# [Task prompt]
Look through the data below for the string "will", and copy every line where it turns up.

(Source records)
######
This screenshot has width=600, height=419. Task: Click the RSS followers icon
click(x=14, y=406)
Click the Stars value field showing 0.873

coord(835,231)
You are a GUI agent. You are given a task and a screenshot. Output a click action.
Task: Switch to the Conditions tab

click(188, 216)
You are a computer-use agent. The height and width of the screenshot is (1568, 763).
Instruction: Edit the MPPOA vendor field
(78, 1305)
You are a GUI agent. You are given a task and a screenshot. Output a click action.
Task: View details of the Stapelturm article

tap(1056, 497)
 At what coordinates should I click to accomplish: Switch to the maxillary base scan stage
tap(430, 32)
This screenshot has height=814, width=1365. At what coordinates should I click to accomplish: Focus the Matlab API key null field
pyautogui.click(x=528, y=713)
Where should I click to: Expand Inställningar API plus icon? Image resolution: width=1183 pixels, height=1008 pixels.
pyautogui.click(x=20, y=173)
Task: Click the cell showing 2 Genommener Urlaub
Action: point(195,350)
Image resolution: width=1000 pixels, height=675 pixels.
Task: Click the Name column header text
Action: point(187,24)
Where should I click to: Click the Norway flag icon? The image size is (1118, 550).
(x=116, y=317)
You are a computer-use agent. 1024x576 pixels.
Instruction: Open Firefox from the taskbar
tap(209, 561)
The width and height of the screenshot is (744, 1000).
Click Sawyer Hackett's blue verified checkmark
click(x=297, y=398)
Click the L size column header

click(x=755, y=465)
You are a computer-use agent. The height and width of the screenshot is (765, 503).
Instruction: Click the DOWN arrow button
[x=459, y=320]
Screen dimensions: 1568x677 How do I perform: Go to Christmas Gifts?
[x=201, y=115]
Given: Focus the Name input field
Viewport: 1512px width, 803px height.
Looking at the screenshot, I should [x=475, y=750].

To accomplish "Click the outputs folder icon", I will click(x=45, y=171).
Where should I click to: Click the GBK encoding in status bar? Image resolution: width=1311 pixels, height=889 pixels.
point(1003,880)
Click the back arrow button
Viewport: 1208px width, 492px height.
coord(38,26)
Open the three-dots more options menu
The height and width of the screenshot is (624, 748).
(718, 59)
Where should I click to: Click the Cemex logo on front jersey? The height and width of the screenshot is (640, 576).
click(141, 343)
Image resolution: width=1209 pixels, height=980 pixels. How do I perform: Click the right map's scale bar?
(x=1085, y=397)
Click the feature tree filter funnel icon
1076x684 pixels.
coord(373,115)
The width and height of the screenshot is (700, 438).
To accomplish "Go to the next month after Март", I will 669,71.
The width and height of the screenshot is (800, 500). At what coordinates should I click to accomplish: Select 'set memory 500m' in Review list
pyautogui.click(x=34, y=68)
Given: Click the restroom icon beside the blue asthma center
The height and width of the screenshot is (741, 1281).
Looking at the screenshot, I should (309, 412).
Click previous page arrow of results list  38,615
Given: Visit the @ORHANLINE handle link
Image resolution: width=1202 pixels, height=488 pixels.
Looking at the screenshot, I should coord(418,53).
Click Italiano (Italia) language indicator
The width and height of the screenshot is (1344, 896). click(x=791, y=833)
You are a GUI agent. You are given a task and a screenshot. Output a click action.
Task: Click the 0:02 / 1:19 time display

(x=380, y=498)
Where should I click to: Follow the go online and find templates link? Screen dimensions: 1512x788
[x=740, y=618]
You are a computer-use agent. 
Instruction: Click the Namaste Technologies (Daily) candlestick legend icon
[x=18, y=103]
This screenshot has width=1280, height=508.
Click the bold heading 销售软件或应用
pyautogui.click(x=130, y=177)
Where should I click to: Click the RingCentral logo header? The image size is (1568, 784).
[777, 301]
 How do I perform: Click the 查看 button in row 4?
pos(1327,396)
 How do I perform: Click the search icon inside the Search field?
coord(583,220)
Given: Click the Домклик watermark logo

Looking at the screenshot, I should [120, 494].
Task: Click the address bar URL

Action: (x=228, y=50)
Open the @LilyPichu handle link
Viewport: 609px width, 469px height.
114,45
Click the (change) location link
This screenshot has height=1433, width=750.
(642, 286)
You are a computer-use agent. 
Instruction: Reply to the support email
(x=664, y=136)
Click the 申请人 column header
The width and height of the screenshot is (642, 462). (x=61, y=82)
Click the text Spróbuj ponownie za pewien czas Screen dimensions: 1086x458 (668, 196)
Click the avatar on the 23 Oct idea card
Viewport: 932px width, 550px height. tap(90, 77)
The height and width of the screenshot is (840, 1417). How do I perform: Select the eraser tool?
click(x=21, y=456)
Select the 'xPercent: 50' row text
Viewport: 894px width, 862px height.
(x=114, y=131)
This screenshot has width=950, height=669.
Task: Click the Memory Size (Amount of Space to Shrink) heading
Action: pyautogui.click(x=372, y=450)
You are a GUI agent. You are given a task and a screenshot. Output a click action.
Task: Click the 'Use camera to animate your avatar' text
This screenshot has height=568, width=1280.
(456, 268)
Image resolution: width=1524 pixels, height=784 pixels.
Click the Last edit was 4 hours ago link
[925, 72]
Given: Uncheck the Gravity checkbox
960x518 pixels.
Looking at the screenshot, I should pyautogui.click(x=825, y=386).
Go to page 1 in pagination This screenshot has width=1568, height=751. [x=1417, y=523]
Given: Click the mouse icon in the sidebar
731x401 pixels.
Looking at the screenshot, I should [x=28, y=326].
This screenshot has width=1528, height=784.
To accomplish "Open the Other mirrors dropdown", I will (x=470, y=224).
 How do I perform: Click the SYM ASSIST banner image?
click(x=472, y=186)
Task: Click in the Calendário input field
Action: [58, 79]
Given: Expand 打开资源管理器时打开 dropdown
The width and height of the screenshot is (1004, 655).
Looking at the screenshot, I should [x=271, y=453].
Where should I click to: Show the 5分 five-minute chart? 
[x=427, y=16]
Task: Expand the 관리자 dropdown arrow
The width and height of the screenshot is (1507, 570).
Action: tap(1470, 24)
######
# [Answer for the task]
To accomplish "Click the outputs folder icon", I will click(x=45, y=171).
To accomplish "Go to the next month after Март", I will 669,71.
To accomplish "Open the Other mirrors dropdown", I will (x=470, y=224).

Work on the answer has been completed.